Italie : le trio infernal et sa petite musique




Enrico Remmert
Tous trois sont de Turin. Vittorio, le violoncelliste hypocondriaque, doit se rendre à Bari, tout au Sud du pays, où il a décroché un engagement de plusieurs mois. Francesca, sa fiancée, a décidé de l’accompagner… pour lui annoncer qu’elle le quitte. Le voyage doit se faire en train, mais voilà que surgit Manu, leur amie, au volant de la « Baronne », une Punto munie de doubles commandes (Manu est monitrice d’auto-école). Manu vient de se prendre une raclée d’Ivan, son petit ami, et elle est bien décidée à se mettre à l’abri de ce fou furieux. En compagnie de Vittorio et Francesca.
Le périple se fera donc en voiture. Et, comme tout road-trip qui se respecte, ce « Petit art de la fuite » d’Enrico Remmert va offrir son lot d’obstacles improbables et/ou tragi-comiques à notre trio. C’est d’abord Ivan qui les poursuit sur l’autoroute au volant de son 4x4, furieux d’avoir été plaqué (et délesté d’une toile de maître). Plus tard, ce seront les leçons de sagesse d’un vieillard, quasi hypnotiques. Ou la visite hallucinante, sous la neige, d’un palais abandonné. Ou l’apparition d’un minibus Volkswagen quand la Baronne rendra l’âme.
Michela Murgia
Les déceptions, les coups du sort, les disputes vont se succéder. Vittorio a l’innocence et l’immaturité de ceux qui n’ont pas guéri de leurs blessures d’enfance, Francesca ne parvient pas à croquer la vie à pleines dents (voir l’extrait ci-dessous), Manu est tellement libre qu’elle ne sait que faire de sa liberté. La chance de ces trois-là est évidemment d’être ensemble, que chacun puisse, de temps à autre, permettre à l’autre de sortir la tête de l’eau.
Enrico Remmert doit être cinéphile, et connaît visiblement les classiques du road-movie sur le bout des doigts, de « Thelma et Louise » à « Easy Rider » en passant par « Western » ou « Priscilla, folle du désert ». Il faut être sacrément talentueux pour évoquer par l’écriture l’atmosphère envoûtante et fragile de ces voyages absurdes, où tout chavire et rien ne change vraiment. Son roman est notre premier coup de cœur de l’année 2013.

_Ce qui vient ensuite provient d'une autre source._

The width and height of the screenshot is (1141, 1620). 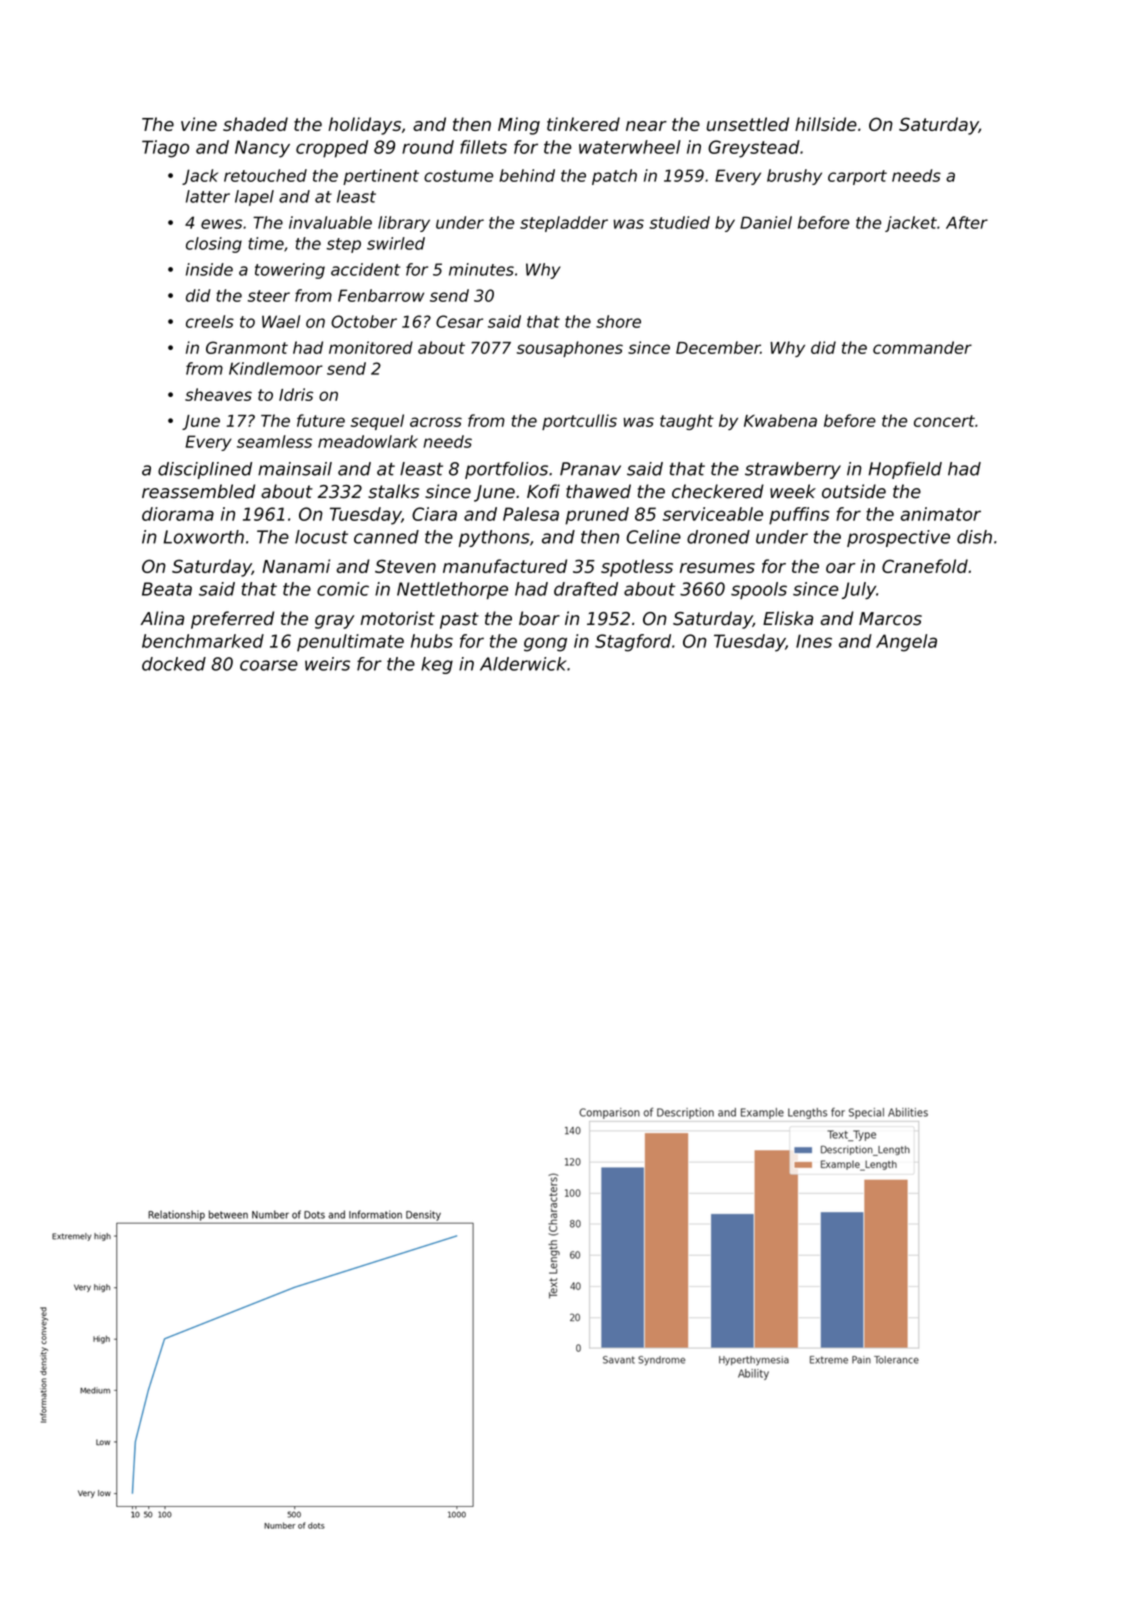 What do you see at coordinates (458, 176) in the screenshot?
I see `costume` at bounding box center [458, 176].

Autre trio italien, autre très beau livre avec « La guerre des saints » de Michela Murgia. Comme dans « Accabadora », son bouleversant premier roman paru en 2011 (et disponible à présent en poche), nous sommes en Sardaigne. A Crabas, plus précisément, « un gros bourg de neuf mille âmes ». Le trio, ce sont trois garnements d’une dizaine d’années : Giulio et Franco, les natifs du lieu… et Maurizio, qui n’y vient que l’été. A Crabas, Maurizio va apprendre à attraper des oiseaux avec de la glu, à manier la fronde, à exterminer des rats, à encaisser les histoires de fantômes racontées par les anciens… et découvrir ce que peut signifier la première personne du pluriel : nous.
Ce « nous », comme l’union des habitants. L’idée d’une communauté fraternelle, une idée qu’on croyait éternelle à Crabas. Jusqu’à ce que la création d’une nouvelle paroisse sème la zizanie. Deux paroisses, deux curés… et deux défilés pour la traditionnelle procession de la Rencontre. Les adultes en perdent la raison. Restent les enfants, et ce qu’ils peuvent avoir d’indomptable au fond des yeux.
LIRE « Petit art de la fuite », Enrico Remmert, éd. Philippe Rey, 240 p., 18 €.
« La guerre des saints », Michela Murgia, éd. du Seuil, 120 p., 15 €.